Dusable Museum and Southside Community Art Center Join Forces for Historic Collaboration


Leo S. Guthman Fund Sponsors Joint Docent Training Program

In celebration of Black History Month, two of country’s oldest African American cultural institutions, the DuSable Museum of African American History and the Southside Community Art Center will join forces to create and manage their first-ever Joint Docent Training Program. Thanks to a grant from the Leo S. Guthman Fund, both institutions will collaborate in the development and implementation of a ten-week pilot docent training partnership designed to establish a solid volunteer docent base, an endeavor that is vital to the expansion of both institutions.

The inaugural class of ten (10) docent trainees will begin in late January of 2008 and continue through April of 2008 at the DuSable Museum. During the ten week training session participants will investigate the extensive collections of both the DuSable Museum and the South Side Community Art Center, in addition to receiving interpretive techniques training as well as African-American art and history analysis.

“Thanks to the vision and support of the Guthman Fund, the DuSable Museum and the South Side Community Art Center will be able to allow our Docent Trainees to share the stories, struggles and accomplishments of Black America with not only all of Illinois, but also with our guests from around the world who visit both institutions” said Antoinette D. Wright, President and CEO of the DuSable Museum. She continued, “This grant provides the catalyst and opportunity to continue a lasting appreciation of African-American history and culture for our visitors.”

Both institutions, the DuSable Museum of African American History and the South Side Community Art Center share the common bond of being co-founded by Dr. Margaret Goss Burroughs. In 1940, Dr.
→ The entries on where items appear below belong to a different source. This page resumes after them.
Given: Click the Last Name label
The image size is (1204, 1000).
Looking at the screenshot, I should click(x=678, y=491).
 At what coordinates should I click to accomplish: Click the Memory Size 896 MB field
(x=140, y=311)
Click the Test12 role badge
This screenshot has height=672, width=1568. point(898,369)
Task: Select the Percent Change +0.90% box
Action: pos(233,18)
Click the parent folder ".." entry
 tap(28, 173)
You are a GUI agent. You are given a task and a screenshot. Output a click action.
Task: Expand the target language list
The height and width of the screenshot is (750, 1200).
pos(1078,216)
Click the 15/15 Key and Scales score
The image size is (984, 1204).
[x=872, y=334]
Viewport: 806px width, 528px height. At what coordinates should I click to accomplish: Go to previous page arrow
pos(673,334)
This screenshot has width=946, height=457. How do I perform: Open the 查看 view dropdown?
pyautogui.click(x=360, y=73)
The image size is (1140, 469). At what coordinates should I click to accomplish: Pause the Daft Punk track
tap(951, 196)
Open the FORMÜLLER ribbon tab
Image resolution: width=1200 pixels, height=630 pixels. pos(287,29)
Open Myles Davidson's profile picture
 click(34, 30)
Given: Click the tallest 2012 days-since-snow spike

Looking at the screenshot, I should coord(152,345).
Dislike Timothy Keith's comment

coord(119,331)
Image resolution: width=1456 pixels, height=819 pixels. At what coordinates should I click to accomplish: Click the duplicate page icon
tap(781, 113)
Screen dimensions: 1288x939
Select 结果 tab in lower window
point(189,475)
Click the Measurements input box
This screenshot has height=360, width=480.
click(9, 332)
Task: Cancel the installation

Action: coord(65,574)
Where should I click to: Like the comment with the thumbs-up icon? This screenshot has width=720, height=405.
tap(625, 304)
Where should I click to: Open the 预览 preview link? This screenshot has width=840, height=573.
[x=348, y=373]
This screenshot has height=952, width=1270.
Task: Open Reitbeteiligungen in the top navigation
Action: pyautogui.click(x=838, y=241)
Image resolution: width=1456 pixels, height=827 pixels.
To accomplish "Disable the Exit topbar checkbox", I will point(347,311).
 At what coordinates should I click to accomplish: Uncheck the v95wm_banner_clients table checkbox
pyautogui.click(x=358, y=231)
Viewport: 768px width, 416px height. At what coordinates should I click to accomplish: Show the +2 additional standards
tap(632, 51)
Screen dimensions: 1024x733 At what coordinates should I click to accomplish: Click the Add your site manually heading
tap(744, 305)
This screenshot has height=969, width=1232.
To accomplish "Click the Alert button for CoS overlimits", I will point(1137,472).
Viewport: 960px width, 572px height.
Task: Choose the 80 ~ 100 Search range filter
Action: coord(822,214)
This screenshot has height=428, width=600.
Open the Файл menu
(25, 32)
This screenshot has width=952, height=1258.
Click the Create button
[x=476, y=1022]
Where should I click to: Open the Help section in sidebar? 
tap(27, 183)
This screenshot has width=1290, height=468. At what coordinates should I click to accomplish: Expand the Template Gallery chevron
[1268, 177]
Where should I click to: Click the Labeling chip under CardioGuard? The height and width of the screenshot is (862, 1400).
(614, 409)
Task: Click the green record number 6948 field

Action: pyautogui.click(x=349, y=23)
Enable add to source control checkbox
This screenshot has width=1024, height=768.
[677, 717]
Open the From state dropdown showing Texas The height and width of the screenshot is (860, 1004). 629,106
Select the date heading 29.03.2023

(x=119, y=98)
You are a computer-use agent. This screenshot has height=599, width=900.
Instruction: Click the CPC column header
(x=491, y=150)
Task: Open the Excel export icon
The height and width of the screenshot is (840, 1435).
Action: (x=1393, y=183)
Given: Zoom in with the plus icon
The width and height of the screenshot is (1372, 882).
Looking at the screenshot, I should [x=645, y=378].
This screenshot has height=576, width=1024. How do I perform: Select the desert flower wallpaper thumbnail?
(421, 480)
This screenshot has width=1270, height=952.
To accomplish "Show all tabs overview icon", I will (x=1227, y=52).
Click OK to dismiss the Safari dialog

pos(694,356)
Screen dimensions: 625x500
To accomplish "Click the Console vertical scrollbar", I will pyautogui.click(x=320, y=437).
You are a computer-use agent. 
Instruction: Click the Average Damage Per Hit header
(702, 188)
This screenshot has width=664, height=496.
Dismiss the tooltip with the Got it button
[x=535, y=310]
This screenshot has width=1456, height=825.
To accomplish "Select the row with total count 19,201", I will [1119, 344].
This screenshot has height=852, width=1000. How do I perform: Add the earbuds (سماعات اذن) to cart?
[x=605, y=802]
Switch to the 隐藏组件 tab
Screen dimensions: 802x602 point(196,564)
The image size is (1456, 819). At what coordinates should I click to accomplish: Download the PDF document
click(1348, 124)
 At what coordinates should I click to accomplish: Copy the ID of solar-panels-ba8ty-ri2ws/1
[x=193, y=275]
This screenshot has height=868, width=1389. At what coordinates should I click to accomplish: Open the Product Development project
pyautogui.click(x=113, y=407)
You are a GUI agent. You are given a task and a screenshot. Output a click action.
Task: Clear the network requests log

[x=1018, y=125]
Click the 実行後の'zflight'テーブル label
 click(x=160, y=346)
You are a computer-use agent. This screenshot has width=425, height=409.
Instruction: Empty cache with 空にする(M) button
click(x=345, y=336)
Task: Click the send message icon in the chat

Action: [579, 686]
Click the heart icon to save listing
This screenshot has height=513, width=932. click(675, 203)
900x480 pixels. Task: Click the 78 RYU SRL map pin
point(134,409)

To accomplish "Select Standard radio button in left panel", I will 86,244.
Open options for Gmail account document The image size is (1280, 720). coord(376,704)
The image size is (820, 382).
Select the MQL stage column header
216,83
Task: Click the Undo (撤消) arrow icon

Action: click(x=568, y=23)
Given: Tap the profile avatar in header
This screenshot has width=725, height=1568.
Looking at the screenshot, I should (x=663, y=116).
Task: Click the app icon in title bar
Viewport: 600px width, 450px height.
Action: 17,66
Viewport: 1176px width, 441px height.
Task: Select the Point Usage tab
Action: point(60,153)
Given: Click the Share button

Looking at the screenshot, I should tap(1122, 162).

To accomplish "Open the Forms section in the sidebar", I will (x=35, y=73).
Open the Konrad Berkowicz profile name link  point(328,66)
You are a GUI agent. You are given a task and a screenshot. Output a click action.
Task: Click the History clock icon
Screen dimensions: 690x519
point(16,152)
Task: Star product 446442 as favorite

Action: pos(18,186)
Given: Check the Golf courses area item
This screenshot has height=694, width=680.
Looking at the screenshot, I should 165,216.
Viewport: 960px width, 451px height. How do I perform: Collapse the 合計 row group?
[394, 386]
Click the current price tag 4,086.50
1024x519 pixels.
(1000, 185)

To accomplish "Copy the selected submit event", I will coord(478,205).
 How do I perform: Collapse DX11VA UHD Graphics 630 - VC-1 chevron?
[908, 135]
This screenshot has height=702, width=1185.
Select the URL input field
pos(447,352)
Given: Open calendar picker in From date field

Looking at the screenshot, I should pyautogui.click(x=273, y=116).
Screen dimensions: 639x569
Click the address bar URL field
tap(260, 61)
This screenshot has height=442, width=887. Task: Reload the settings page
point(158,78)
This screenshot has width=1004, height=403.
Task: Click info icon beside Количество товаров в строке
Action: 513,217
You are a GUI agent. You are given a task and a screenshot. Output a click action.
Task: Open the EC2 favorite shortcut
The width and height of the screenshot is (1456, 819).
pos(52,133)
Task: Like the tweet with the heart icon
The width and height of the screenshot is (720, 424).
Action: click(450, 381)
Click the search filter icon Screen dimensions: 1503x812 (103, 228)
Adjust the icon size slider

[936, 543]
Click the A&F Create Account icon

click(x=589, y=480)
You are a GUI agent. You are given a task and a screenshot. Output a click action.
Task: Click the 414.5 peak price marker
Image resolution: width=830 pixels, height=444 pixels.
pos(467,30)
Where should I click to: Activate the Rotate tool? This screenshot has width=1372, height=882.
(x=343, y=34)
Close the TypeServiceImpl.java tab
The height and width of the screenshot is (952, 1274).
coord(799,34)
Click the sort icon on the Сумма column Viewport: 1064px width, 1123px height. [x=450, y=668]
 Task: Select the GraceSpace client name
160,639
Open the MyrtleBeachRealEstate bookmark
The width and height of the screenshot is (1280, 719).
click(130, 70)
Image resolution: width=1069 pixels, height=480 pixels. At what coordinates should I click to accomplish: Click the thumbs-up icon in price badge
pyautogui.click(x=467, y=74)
Burroughs founded the South Side Community Art Center along with a group of artists to provide a place for young African American artists to develop and display their talents and skills. In 1961, she, along with her late husband Charles and a group of educators and community leaders, set out to correct the omission of Black history and culture in education by founding what would eventually become the DuSable Museum of African American History, named after Jean Baptiste Pointe DuSable, a Haitian fur trader who was the first permanent settler in Chicago.

For more information on the DuSable Museum and South Side Community Art Center joint Docent Training Program, you may contact Kay McCrimon at 773-947-0600.

The Leo S. Guthman Fund was created by the late Leo S. Guthman, art patron, collector and Chicago civic leader extraordinaire. The former president of Bradley & Vrooman Company is widely recognized by local non-profit community organizations for his philanthropic contributions. The Fund continues to support countless art related endeavors throughout the Chicagoland area.

The South Side Community Art Center acts as a resource for the arts community locally and abroad. As the oldest African American Art Center in existence (formally dedicated by Eleanor Roosevelt in 1941), it takes pride in its past and present contributions to the development and showcasing of emerging and established artists. For more information on the Center and its programs and exhibitions you may call 773-373-1026 or visit http://www.southsidecommunityartcenter.com

DuSable Museum of African American History
The DuSable Museum of African American History, the first institution of its kind in the country, has been dedicated to the collection, preservation, interpretation and dissemination of the history and culture of Africans and Americans of African descent for more than 46 years.